My Bible study the other day was about guidelines for parenting and in it I was encouraged to write out 5 Guideline or Rules for Childraising. I had never thought about this before or even tried to put them into words. So this is what I came up with so far:




1. Never make a promise or threat you are not willing to go through with (this was advice Bruce gave me when I first started teaching and I think it still applies)




2. Start training your child early in the way you want them to go (Proverbs 22:6)




3. Don't sweat the small stuff --- Choose your battles




4. Make your kids a priority everyday




5. Treat your kids with respect, as people, not as equals, but respectfully ( I feel this is somehting my parents did very well when they were raising us and in turn we respected them)

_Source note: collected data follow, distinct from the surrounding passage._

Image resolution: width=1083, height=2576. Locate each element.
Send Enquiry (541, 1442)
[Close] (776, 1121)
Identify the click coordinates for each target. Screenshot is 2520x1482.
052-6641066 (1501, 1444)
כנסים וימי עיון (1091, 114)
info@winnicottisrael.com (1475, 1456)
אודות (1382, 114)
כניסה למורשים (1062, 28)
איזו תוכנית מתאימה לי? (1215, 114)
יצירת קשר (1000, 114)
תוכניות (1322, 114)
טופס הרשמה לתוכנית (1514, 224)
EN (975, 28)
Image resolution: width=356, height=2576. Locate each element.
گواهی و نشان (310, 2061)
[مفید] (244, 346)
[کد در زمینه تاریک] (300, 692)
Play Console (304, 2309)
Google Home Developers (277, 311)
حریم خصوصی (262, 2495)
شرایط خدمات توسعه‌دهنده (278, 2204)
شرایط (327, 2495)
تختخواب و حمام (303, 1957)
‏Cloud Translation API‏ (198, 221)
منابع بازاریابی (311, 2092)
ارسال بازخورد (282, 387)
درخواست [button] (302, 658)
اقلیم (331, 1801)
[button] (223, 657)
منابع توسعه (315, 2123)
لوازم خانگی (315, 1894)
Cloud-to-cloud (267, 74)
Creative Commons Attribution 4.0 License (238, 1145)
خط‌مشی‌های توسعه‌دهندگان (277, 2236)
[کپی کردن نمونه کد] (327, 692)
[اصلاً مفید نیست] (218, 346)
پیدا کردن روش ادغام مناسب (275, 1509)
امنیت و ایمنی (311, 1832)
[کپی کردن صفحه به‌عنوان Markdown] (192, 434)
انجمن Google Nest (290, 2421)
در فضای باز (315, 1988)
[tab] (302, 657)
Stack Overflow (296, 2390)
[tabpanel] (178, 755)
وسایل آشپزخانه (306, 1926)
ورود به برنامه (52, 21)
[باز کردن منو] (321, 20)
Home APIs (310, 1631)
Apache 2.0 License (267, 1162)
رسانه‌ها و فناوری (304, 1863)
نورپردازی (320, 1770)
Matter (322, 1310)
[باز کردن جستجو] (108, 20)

I asked Bruce what his 5 would be. He had trouble coming up with some. He shared my 1st one (I guess that is ok because it came from him in the first place). I hope he has some I can post in the next couple of days.




I would love to hear from you guys. Even if you are not a follower on my blog, email me some of your guidelines and I will complie them into a list. I am sure over the years my list will change and grow, but there will always be a basic foundation that I am sure we will try to follow.

4 comments:

  1. I honestly have to say that you nailed mine right on the money! My biggest one is the Choose your battles, and there will be many. Having a six year old who has battled us from day 1 on everything, you definitely learn when it is worth the fight.

    The never making a promise or threat you cannot keep is HUGE in my life as a parent. It goes right along with the picking your battles for me. The consequences I have to dish out to him have to be something I intend to keep or the battle is worthless.

    The respect one is definitely one I have learned as well. If you don't treat them with respect how will they learn to treat you and others with respect?

    Making your kids a priority everyday is my life. I want them to know how important and special they are to me so they can have the confidence and security to make a wonderful life for themselves.

    One other thing I strongly use as a guideline in parenting is - Follow Your Instincts - If it just feels wrong or you feel uneasy or unsure about it - DON'T DO IT - God has given us as parents and people a great set of instincts to help us and sometimes we don't trust our own feelings. When it comes to my kids, if my gut says no - then NO! You have to do what is right for YOU and YOUR child, and sometimes things that other parents do or are ok with is not ok for you or your child and that is YOUR choice as a parent.

    I hope this is what you were looking for in a response.

    ReplyDelete
  2. Never be too busy that you can't stop to be a super hero, have a tea party or read a book. Time will pass all too quickly and one day they won't want to wear a cape, ask you "one lump ot two?" or bring you the book you know by heart because it is the billionth time you've read it!!!!

    ReplyDelete
  3. I think the best advice Michael and I have been given is that being a good parent means putting your spouse first--a strong marriage makes good parents.

    I have been reading the book "Loving the Little Years" by Rachel Jankovic, and two things she wrote stuck with me: "Your children are not a situation" and "...cultivate an attitude of sacrifice. Sacrifice your peace for their fun. Your clean kitchen floor for their help cracking eggs ... Prioritize your children far and away above the other work you need to get done. They are the only part of your work that really matters." Great book if you are looking for a replacement to "What to Expect..."!

    ReplyDelete
  4. I love it guys, these are great. I have such smart, wonderful friends!